- _Goal of the exercise_
Type out all the data below, word for word.

___ Data for this task ___

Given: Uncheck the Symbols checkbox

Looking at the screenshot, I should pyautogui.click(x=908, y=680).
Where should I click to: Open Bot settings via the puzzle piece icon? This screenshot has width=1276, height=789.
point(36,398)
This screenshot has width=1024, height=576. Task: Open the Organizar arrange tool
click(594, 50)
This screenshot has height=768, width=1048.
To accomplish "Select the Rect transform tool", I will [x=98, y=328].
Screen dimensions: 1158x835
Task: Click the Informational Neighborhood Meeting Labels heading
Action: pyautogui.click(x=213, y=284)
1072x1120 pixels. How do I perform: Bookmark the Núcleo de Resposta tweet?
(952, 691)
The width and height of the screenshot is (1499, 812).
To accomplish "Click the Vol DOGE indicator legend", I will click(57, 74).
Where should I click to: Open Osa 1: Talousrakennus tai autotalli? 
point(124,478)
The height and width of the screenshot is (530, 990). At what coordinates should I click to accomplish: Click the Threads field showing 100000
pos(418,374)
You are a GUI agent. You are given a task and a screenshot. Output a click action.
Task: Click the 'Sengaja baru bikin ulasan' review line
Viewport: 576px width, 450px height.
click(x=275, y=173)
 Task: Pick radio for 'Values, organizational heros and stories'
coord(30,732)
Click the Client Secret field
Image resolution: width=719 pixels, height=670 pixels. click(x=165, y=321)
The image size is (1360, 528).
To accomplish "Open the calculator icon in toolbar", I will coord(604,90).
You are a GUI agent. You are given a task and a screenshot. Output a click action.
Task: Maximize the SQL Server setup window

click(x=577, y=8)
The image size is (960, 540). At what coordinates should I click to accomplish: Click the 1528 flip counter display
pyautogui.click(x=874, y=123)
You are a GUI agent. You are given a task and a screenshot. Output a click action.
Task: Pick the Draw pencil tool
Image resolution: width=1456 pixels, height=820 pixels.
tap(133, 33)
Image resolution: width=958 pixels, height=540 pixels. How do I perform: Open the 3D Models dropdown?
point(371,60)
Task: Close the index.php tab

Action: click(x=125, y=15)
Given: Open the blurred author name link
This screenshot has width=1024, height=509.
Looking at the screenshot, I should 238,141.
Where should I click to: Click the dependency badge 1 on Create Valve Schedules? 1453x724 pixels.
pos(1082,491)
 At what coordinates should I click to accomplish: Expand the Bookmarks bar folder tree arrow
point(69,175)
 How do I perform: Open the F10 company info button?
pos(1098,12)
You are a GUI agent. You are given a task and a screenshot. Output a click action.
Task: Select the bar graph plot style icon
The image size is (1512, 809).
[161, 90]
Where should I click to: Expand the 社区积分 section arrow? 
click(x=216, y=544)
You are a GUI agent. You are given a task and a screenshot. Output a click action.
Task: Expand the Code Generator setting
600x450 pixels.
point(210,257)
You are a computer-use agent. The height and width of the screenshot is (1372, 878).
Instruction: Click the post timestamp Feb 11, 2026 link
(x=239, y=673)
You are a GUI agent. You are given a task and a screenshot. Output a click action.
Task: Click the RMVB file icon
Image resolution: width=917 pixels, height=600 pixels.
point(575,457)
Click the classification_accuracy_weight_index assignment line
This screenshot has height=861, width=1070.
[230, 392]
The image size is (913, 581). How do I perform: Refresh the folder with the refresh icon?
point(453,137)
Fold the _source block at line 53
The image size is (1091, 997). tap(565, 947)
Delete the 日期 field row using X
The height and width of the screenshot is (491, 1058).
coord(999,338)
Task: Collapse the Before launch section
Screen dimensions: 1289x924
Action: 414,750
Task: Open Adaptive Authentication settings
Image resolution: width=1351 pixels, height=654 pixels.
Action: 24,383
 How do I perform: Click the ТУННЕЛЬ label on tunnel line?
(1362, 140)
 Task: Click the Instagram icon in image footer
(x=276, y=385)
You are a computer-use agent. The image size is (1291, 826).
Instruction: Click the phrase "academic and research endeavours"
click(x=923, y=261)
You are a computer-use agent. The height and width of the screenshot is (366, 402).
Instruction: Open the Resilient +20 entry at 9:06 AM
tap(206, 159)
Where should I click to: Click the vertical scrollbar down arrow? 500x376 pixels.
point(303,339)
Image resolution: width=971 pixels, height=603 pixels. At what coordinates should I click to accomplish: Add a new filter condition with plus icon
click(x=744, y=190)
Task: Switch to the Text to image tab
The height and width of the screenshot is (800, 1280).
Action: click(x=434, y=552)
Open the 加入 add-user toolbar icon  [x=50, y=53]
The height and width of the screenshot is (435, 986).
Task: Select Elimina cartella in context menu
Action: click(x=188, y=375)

___

- _Final answer_
Given: Uncheck the Symbols checkbox

Looking at the screenshot, I should pyautogui.click(x=908, y=680).
Where should I click to: Open Bot settings via the puzzle piece icon? This screenshot has width=1276, height=789.
point(36,398)
This screenshot has width=1024, height=576. Task: Open the Organizar arrange tool
click(594, 50)
This screenshot has height=768, width=1048.
To accomplish "Select the Rect transform tool", I will [x=98, y=328].
Screen dimensions: 1158x835
Task: Click the Informational Neighborhood Meeting Labels heading
Action: pyautogui.click(x=213, y=284)
1072x1120 pixels. How do I perform: Bookmark the Núcleo de Resposta tweet?
(952, 691)
The width and height of the screenshot is (1499, 812).
To accomplish "Click the Vol DOGE indicator legend", I will click(57, 74).
Where should I click to: Open Osa 1: Talousrakennus tai autotalli? 
point(124,478)
The height and width of the screenshot is (530, 990). At what coordinates should I click to accomplish: Click the Threads field showing 100000
pos(418,374)
You are a GUI agent. You are given a task and a screenshot. Output a click action.
Task: Click the 'Sengaja baru bikin ulasan' review line
Viewport: 576px width, 450px height.
click(x=275, y=173)
 Task: Pick radio for 'Values, organizational heros and stories'
coord(30,732)
Click the Client Secret field
Image resolution: width=719 pixels, height=670 pixels. click(x=165, y=321)
The image size is (1360, 528).
To accomplish "Open the calculator icon in toolbar", I will coord(604,90).
You are a GUI agent. You are given a task and a screenshot. Output a click action.
Task: Maximize the SQL Server setup window

click(x=577, y=8)
The image size is (960, 540). At what coordinates should I click to accomplish: Click the 1528 flip counter display
pyautogui.click(x=874, y=123)
You are a GUI agent. You are given a task and a screenshot. Output a click action.
Task: Pick the Draw pencil tool
Image resolution: width=1456 pixels, height=820 pixels.
tap(133, 33)
Image resolution: width=958 pixels, height=540 pixels. How do I perform: Open the 3D Models dropdown?
point(371,60)
Task: Close the index.php tab

Action: click(x=125, y=15)
Given: Open the blurred author name link
This screenshot has width=1024, height=509.
Looking at the screenshot, I should 238,141.
Where should I click to: Click the dependency badge 1 on Create Valve Schedules? 1453x724 pixels.
pos(1082,491)
 At what coordinates should I click to accomplish: Expand the Bookmarks bar folder tree arrow
point(69,175)
 How do I perform: Open the F10 company info button?
pos(1098,12)
You are a GUI agent. You are given a task and a screenshot. Output a click action.
Task: Select the bar graph plot style icon
The image size is (1512, 809).
[161, 90]
Where should I click to: Expand the 社区积分 section arrow? 
click(x=216, y=544)
You are a GUI agent. You are given a task and a screenshot. Output a click action.
Task: Expand the Code Generator setting
600x450 pixels.
point(210,257)
You are a computer-use agent. The height and width of the screenshot is (1372, 878).
Instruction: Click the post timestamp Feb 11, 2026 link
(x=239, y=673)
You are a GUI agent. You are given a task and a screenshot. Output a click action.
Task: Click the RMVB file icon
Image resolution: width=917 pixels, height=600 pixels.
point(575,457)
Click the classification_accuracy_weight_index assignment line
This screenshot has height=861, width=1070.
[230, 392]
The image size is (913, 581). How do I perform: Refresh the folder with the refresh icon?
point(453,137)
Fold the _source block at line 53
The image size is (1091, 997). tap(565, 947)
Delete the 日期 field row using X
The height and width of the screenshot is (491, 1058).
coord(999,338)
Task: Collapse the Before launch section
Screen dimensions: 1289x924
Action: 414,750
Task: Open Adaptive Authentication settings
Image resolution: width=1351 pixels, height=654 pixels.
Action: 24,383
 How do I perform: Click the ТУННЕЛЬ label on tunnel line?
(1362, 140)
 Task: Click the Instagram icon in image footer
(x=276, y=385)
You are a computer-use agent. The image size is (1291, 826).
Instruction: Click the phrase "academic and research endeavours"
click(x=923, y=261)
You are a computer-use agent. The height and width of the screenshot is (366, 402).
Instruction: Open the Resilient +20 entry at 9:06 AM
tap(206, 159)
Where should I click to: Click the vertical scrollbar down arrow? 500x376 pixels.
point(303,339)
Image resolution: width=971 pixels, height=603 pixels. At what coordinates should I click to accomplish: Add a new filter condition with plus icon
click(x=744, y=190)
Task: Switch to the Text to image tab
The height and width of the screenshot is (800, 1280).
Action: click(x=434, y=552)
Open the 加入 add-user toolbar icon  [x=50, y=53]
The height and width of the screenshot is (435, 986).
Task: Select Elimina cartella in context menu
Action: click(x=188, y=375)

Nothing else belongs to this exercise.